- Friday, September 19, 2014
- 8:00 PM–10:00 PM
- Covenant Fine Arts Center Auditorium
Calvin Improv
Michael Ribbons
Comedian: Aamer Rahman
Tickets: $10 public, $1 with Calvin ID
“Comedy is simply a funny way of being serious.” - Peter Ustinov
One half of the Australian comedy duo Fear of a Brown Planet, Aamer Rahman is seriously funny. On stage, Aamer stands calm and collected; he doesn’t seem desperate for laughs, instead delivering jokes dryly, matter-of-factly.
Disguised by his cool delivery, the topics he explores are emotionally charged. Racism and oppression are met with a sense of humor. Aamer was born in Saudi Arabia to Bangladeshi parents, and spent time growing up in both the middle east and Australia. Australia, like the U.S., has a sadly rich history of imperialism and racial tension.

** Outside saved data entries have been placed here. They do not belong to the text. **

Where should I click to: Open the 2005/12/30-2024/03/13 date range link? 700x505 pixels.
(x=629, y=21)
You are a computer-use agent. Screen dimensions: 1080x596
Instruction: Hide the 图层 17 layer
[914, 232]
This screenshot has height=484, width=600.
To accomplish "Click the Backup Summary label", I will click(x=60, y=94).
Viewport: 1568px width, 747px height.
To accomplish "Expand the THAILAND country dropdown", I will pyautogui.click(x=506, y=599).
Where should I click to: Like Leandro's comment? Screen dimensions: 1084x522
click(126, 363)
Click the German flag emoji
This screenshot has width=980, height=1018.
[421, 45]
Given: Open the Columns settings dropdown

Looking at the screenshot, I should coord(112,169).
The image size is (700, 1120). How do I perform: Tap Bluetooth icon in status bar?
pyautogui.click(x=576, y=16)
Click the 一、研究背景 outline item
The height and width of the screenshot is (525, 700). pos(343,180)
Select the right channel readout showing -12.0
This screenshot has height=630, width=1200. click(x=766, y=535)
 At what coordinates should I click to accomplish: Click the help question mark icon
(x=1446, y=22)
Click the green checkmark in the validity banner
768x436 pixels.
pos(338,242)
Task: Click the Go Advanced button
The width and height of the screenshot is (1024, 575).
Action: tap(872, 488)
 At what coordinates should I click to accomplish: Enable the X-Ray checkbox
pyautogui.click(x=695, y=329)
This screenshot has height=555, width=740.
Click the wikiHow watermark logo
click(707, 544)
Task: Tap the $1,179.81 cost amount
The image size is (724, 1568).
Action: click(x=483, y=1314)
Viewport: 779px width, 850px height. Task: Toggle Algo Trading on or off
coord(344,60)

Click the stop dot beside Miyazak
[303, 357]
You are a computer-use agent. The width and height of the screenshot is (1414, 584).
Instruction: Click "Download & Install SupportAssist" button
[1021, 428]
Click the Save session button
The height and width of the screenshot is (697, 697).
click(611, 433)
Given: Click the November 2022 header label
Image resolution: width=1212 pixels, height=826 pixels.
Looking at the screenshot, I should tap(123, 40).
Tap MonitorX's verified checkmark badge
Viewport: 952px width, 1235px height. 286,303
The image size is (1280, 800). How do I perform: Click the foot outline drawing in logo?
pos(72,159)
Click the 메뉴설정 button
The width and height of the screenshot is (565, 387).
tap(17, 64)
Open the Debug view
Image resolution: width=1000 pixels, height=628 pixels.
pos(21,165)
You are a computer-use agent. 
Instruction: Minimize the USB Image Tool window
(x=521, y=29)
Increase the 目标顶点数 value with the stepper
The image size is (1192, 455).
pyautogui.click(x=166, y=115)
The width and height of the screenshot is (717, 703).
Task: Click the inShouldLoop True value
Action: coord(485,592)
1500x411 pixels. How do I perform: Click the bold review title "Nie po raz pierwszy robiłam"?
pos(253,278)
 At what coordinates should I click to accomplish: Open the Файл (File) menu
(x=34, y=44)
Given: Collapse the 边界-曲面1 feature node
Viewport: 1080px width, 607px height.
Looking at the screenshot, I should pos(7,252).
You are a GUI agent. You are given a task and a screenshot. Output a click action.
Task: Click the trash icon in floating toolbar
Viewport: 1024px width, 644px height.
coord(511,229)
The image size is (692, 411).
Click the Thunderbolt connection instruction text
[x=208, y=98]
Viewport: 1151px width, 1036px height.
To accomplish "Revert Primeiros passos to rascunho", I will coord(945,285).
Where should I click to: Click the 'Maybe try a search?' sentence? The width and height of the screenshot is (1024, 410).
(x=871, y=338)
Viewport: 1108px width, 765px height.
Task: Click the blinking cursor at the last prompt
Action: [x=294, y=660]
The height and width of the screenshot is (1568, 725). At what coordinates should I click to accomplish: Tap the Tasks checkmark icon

Stand-up comedy is inherently social commentary, but comedy for the sake of a message often falls flat. It can feel contrived trying forcing a laugh on top of a lesson, or a lesson into a joke. Legendary comics like George Carlin and Bill Hicks were explicit in their critiques of culture, but the jokes and the messages were interdependent.
Rahman’s work, like Carlin’s and Hicks’, is “prophetic”, though not in predictive sense of the word. Rather, like the biblical prophets, they speak truth. They hold up a mirror to society’s failings and rebuke the people for the corruption they have allowed to take hold. The comic prophets challenge us, but they do it with jokes. Injustice can be infuriating—worth marching about, but it can also be absurd—worth laughing at.
Auschwitz survivor and renowned therapist, Viktor Frankl, wrote:
“Humor was another of the soul's weapons in the fight for self-preservation. It is well known that humor, more than anything else in the human make-up, can afford an aloofness and an ability to rise above any situation, even if only for a few seconds.”
Humor can be one of the last defenses against hopelessness. Aamer’s response to racism and oppression in Australia is a form of gallows humor, finding comedy in serious pain, but his work also creates hope. He mocks a broken system, inciting both laughter and thought in his audience.